En 2022, 209 millions de billets ont été vendus sur SNCF Connect, dont 93 millions de billets TER. Mais aujourd’hui, certaines autorités régionales de transport qui développent leur propre billettique s’agacent. « Si demain, la SNCF joue la réciprocité et vends nos billets multimodaux Modalis, je peux ajouter TGV et Intercités sur notre appli. Ça se fait partout en Europe, tout le monde vend tout le monde, sauf la SNCF. C’est une mesure de bon sens », reprend Renaud Lagrave. Sauf pour les voyageurs, pris en otage. Les effets de la régionalisation des TER.
En France, la régionalisation des transports ferroviaires, depuis 2002, a entraîné la disparition de nombreux guichets dans les gares situées hors des agglomérations; seuls des automates permettent d’acheter et d’éditer un titre de transport. Résultat d’un jeu de dupes entre les régions et SNCF. « Depuis plus de cinq ans, la SNCF qui mise sur le tout numérique, s’est retirée du financement des guichets, sauf en gare de Bordeaux et Poitiers. Elle refile la patate chaude à la région Nous n’avons quasiment pas fermé de guichets mais adapté les horaires d’ouverture, fermé ceux où se vendaient quasiment plus de billets », affirme l’élu aquitain.
Avec l’arrivée de services MaaS, imposés par la loi Mobilités de 2020 et en cours de développement dans plusieurs régions (Normandie, Bretagne, Auvergne-Rhône-Alpes, Sud Paca) qui permettent de planifier, réserver et payer de nombreux moyens de transport sur une même plateforme numérique avec une billettique associée, les régions veulent maintenant avoir la main sur les canaux de distribution.
Une gare sur trois équipée de guichets de vente TGV ou Intercités Carte des gares SNCF équipées ou non de guichets de vente de billets TGV et trains Intercités.
Dans une région dont je ne peux pas citer le nom, l’émission d’un billet TER coûte 13 euros, souvent plus que le prix du billet !
avance François Delétraz, président de la Fédération nationale des associations des usagers des transports (Fnaut) qui milite pour que la SNCF soit le distributeur de tous les opérateurs ferroviaires et que « SNCF Connect ne soit plus une agence de voyages mais un distributeur national, comme la Deutsche Bahn en Allemagne ou le CFF en Suisse », relève le représentant de l’association de défense des voyageurs.

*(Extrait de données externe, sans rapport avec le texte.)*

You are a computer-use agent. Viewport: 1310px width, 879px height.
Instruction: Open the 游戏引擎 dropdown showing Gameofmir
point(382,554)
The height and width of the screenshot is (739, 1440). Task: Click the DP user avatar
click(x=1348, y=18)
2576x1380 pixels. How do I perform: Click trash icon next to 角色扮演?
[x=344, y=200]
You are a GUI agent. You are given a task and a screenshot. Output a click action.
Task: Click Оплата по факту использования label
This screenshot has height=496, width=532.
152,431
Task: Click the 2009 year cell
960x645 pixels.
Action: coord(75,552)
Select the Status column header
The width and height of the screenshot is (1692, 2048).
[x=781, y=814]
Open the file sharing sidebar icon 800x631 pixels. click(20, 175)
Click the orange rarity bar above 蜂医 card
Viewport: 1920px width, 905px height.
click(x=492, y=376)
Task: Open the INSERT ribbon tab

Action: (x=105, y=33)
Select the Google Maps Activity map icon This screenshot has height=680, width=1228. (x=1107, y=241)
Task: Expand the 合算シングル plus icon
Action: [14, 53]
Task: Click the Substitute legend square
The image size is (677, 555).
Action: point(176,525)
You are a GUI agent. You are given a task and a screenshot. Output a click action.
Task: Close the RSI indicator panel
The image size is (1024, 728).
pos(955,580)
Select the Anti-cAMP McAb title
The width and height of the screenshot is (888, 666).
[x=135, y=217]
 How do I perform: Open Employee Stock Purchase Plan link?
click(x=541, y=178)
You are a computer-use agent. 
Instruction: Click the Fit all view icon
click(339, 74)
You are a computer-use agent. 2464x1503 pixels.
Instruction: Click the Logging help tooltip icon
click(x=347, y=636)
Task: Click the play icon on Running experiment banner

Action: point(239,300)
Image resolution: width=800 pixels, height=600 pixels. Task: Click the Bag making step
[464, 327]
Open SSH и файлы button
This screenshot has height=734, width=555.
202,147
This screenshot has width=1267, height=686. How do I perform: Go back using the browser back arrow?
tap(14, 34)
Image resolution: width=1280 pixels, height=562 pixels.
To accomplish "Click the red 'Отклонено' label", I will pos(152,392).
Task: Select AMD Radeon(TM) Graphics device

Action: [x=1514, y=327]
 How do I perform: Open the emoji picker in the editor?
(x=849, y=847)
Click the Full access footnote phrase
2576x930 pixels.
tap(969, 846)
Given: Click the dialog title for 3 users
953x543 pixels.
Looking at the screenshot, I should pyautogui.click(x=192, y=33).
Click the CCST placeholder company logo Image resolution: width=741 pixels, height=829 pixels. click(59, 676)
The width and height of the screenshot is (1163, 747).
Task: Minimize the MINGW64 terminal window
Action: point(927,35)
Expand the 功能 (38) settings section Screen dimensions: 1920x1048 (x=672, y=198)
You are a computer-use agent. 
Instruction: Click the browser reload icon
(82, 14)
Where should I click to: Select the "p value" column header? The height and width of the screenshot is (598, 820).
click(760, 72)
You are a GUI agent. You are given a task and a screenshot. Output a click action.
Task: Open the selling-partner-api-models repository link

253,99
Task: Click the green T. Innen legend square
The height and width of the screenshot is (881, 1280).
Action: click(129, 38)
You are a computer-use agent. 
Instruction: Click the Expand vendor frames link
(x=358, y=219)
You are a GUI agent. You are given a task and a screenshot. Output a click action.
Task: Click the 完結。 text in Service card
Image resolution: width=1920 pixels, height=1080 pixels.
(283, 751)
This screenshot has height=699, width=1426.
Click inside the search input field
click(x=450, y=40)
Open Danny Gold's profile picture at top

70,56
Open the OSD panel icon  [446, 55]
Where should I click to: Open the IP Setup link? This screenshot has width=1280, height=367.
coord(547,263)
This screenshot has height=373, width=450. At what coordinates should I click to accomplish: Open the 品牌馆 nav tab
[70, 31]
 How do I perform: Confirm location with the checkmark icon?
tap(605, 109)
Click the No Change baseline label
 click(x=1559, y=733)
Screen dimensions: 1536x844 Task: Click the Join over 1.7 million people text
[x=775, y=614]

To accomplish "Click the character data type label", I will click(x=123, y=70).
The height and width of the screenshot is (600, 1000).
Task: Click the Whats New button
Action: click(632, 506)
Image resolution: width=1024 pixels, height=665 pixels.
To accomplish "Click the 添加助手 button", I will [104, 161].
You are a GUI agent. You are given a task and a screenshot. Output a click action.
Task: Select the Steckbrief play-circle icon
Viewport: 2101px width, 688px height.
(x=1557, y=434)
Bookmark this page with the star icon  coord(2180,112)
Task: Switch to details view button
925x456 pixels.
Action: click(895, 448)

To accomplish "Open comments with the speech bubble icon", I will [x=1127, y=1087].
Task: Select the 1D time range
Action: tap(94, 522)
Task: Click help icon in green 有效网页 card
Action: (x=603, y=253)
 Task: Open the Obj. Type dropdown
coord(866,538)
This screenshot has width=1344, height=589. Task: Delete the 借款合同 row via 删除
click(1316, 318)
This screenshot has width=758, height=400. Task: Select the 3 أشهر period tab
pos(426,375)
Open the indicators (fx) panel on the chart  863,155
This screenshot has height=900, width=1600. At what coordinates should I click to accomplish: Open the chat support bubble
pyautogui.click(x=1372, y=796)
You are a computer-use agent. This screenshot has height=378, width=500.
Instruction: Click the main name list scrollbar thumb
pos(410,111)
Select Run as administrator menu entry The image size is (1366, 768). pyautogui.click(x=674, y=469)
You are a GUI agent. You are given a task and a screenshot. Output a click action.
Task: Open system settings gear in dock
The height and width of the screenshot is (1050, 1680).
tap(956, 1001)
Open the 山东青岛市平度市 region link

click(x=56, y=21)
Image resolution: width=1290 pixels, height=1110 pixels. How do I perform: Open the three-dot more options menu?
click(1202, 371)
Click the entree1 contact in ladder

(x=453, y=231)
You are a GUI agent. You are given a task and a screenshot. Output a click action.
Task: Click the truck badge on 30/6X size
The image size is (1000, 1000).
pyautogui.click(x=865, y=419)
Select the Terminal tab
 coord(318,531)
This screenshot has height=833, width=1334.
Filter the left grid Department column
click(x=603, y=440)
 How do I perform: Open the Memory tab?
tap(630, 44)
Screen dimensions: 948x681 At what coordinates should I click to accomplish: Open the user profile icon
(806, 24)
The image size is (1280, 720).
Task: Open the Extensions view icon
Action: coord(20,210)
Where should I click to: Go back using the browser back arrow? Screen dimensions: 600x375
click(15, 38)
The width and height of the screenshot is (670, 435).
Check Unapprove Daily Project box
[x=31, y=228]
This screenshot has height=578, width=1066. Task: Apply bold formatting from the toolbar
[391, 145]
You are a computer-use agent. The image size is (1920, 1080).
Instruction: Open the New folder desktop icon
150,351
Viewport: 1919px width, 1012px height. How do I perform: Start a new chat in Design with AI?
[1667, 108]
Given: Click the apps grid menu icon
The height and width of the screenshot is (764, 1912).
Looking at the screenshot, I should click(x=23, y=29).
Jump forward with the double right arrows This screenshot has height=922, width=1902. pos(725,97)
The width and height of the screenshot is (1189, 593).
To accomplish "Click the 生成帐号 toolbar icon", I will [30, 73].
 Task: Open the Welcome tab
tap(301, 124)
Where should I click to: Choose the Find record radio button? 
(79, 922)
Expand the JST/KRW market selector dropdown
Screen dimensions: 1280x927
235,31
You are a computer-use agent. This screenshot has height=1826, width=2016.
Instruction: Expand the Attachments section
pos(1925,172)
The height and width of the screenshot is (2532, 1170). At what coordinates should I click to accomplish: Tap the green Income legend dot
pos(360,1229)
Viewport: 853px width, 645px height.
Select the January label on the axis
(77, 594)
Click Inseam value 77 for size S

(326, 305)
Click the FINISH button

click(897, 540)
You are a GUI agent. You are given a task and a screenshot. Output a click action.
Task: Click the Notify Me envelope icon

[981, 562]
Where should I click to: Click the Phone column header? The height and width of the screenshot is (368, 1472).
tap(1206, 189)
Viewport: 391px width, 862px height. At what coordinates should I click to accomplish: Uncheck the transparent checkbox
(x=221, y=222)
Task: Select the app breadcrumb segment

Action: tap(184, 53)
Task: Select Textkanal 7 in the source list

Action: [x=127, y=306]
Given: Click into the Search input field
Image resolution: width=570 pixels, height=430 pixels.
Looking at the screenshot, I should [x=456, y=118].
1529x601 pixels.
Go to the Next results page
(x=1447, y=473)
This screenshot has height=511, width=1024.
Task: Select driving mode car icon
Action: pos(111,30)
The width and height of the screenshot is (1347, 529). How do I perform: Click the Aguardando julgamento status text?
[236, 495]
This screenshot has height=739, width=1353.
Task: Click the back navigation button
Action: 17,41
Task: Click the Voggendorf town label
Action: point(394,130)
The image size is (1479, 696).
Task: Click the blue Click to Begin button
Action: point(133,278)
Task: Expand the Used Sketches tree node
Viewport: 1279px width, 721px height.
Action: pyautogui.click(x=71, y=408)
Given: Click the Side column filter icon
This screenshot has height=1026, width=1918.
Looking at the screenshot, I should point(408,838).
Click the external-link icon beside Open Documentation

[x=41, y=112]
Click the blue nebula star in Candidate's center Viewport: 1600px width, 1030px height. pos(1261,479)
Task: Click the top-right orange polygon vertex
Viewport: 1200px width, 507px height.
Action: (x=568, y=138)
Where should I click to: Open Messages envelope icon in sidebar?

La Fnaut a d’ailleurs publié juste avant l’été uneétude montrant que seulement une gare sur trois dispose d’un guichet avec agents pour acheter des billets TGV ou Intercités. Sur les 3023 gares du réseau ferré, seulement 753 ont un guichet permettant l’achat de ces billets. Et dans certains départements franciliens, les Yvelines, les Hauts-de-Seine, le Val-de-Marne et la Seine Saint-Denis, il n’y en a tout simplement pas. Pas toujours possible non plus d’acheter un billet TGV dans les gares situées sur les lignes à grande vitesse : la Fnaut en recense 11 dépourvues de guichet de vente, Montpellier Sud-de-France TGV ou Besançon Franche-Comté TGV, par exemple.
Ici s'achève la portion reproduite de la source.